■ **TASK INSTRUCTIONS**
When you restate the records, do so word for word and omit any picture they contain.
==================================================
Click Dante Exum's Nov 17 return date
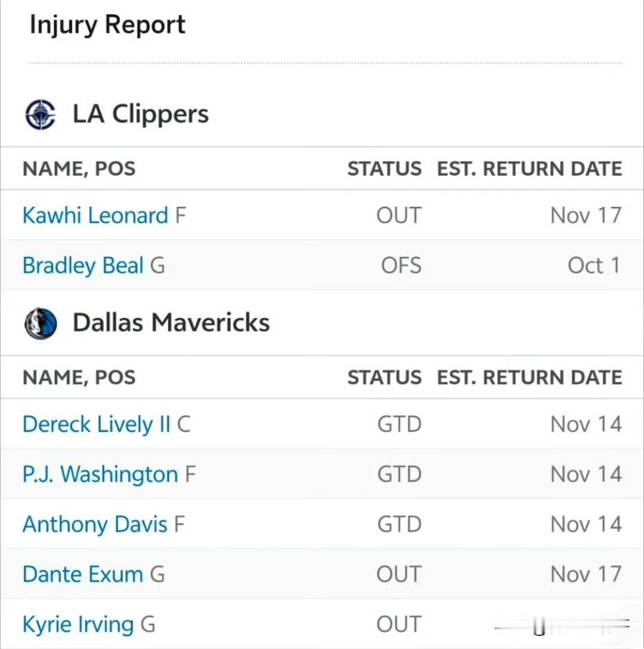Viewport: 644px width, 649px height. (586, 575)
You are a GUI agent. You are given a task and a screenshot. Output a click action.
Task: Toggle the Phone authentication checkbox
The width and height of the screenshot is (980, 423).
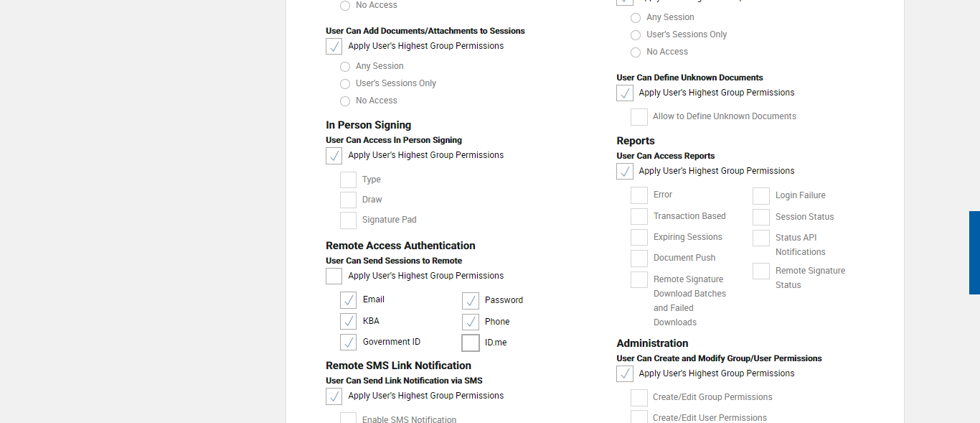471,322
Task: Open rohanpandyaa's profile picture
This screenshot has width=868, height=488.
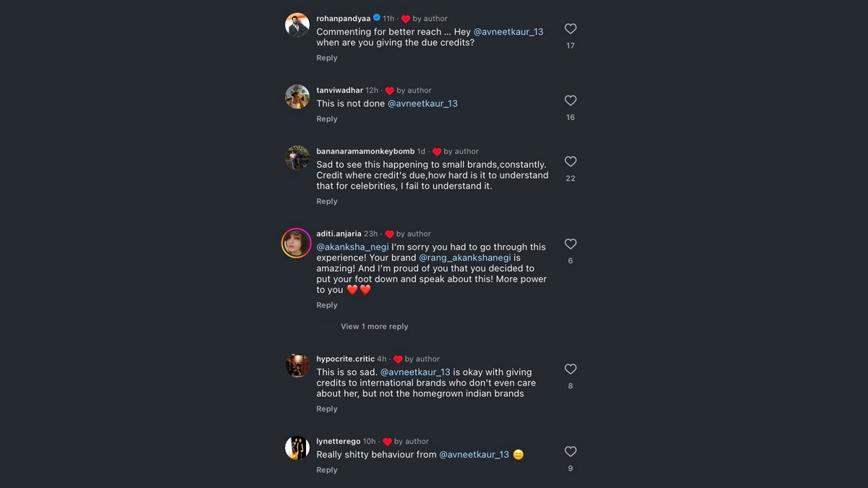Action: point(297,25)
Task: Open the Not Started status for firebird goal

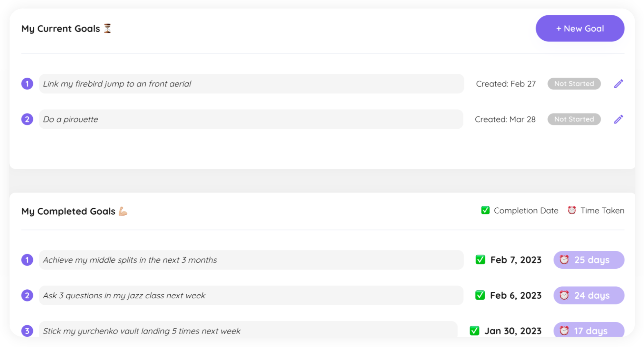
==================================================
■ **TASK OUTPUT**
Click Dante Exum's Nov 17 return date
Viewport: 644px width, 649px height. (586, 575)
You are a GUI agent. You are given a task and a screenshot. Output a click action.
Task: Toggle the Phone authentication checkbox
The width and height of the screenshot is (980, 423).
471,322
Task: Open rohanpandyaa's profile picture
This screenshot has width=868, height=488.
Action: point(297,25)
Task: Open the Not Started status for firebird goal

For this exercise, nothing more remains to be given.